Due to the connection they have with farmers through the M-farm platform, Ms Abass notes that they are able to monitor their crop cycle and predict how much each group will harvest, making it possible to easily link them to markets.

M-farm has turned into a success, signing contracts with exporting firms and local companies such as Fresh and Crips, and Naivas supermarkets.

“They give us orders. We buy from our farmers’ groups and deliver the farm produce to the companies. Then the companies pay us a commission fee,” she said. (WATCH VIDEO)

Since low yields and poor quality produce are major contributors to losses incurred by small-scale farmers, the M-farm platform educates farmers on new agricultural technologies and tips for growing various crops that meet market demands.

“Farmers can also get in touch through the platform or by mobile phone to seek solutions for unique farming challenges that may be bothering them,” she said.

M-farm also provides up-to-date market prices through an app or SMS, direct to farmers at a cost. The prices help farmers make decisions on which markets to target.

Another income stream for the company includes yearly subscription fees it charges farmers registered on the M-farm platform.

Ms Abass said that developing a web portal and pulling users to it is just a small part of any business dealing with online platforms. To be successful, she said that one needs to focus on ‘entertaining’ the users so that they don’t abandon the platform.

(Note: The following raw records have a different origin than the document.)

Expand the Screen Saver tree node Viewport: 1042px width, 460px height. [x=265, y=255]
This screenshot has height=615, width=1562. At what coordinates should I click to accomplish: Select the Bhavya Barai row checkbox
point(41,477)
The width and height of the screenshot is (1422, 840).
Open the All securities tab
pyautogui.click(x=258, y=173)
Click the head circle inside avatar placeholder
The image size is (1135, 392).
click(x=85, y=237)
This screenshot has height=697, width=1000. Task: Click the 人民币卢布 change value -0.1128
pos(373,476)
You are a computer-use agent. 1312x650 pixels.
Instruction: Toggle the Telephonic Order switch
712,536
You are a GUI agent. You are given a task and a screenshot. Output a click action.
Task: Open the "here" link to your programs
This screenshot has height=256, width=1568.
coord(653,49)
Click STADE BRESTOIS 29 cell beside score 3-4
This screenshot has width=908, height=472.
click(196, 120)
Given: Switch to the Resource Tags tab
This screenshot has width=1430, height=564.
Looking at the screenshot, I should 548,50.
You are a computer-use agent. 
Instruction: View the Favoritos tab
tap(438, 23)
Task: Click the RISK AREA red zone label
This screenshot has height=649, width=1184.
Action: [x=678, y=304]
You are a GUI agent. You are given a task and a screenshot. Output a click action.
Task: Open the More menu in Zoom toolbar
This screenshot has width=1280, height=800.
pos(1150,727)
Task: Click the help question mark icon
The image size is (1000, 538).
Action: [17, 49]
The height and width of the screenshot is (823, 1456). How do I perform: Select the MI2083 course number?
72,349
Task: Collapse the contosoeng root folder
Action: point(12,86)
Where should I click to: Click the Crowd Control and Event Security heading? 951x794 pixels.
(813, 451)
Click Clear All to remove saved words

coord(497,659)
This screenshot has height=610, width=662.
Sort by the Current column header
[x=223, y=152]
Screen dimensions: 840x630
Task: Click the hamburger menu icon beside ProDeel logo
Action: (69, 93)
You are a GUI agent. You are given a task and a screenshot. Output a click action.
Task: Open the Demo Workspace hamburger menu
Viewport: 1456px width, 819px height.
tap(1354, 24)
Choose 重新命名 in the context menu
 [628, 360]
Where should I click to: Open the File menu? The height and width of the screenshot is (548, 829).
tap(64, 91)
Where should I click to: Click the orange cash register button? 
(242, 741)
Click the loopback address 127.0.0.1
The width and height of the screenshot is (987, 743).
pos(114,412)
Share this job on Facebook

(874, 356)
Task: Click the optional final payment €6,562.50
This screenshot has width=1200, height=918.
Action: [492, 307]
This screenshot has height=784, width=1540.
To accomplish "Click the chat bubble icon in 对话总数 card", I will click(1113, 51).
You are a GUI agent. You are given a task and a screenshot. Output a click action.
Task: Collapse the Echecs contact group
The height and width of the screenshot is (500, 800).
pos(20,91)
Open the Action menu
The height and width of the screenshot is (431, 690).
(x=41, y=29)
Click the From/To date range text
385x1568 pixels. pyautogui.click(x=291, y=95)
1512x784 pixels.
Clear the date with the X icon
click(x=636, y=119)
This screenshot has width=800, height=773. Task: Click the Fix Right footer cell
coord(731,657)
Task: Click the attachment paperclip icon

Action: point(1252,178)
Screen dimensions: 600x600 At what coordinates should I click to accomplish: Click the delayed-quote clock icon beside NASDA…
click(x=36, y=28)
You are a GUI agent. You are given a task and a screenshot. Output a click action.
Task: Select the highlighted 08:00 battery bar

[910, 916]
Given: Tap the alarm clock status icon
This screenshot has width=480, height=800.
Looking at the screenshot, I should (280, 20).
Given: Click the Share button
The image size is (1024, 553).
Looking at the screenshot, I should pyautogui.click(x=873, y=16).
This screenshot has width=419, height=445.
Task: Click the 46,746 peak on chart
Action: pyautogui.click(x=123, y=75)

M-farm achieves this through continuous research and innovations geared towards meeting farmers’ needs.

“We go to the ground almost every week to identify gaps or challenges that farmers are facing,” said Ms Abass. The company is now in the final stages of developing a precision agriculture online tool, which will digitally ‘walk’ with farmers from the time they plant until when harvests are made.

“If they are planting tomatoes, for instance, they will just click on the platform. It will then provide practical information on what they need to do at each stage of the crop cycle such as when to prune, weed, apply fertilisers and manage pests,” the CEO of M-farm said.

These strategies have seen the company expand over the last five years whilst increasing its profit margin and attracting more clients.

M-Farm’s success also led to Ms Abass winning the 2015 prestigious Aspen Fellowship Award, which provides the entrepreneur with a platform for sharing her knowledge and experience, to help curb global food insecurity.

She attributes the company’s success to persistence, patience and passion for work.

“These are the 3 Ps that help start-ups succeed,” she said.

She advises entrepreneurs to avoid being crippled by the fear of failure.

“Just give the business your best and stay optimistic.”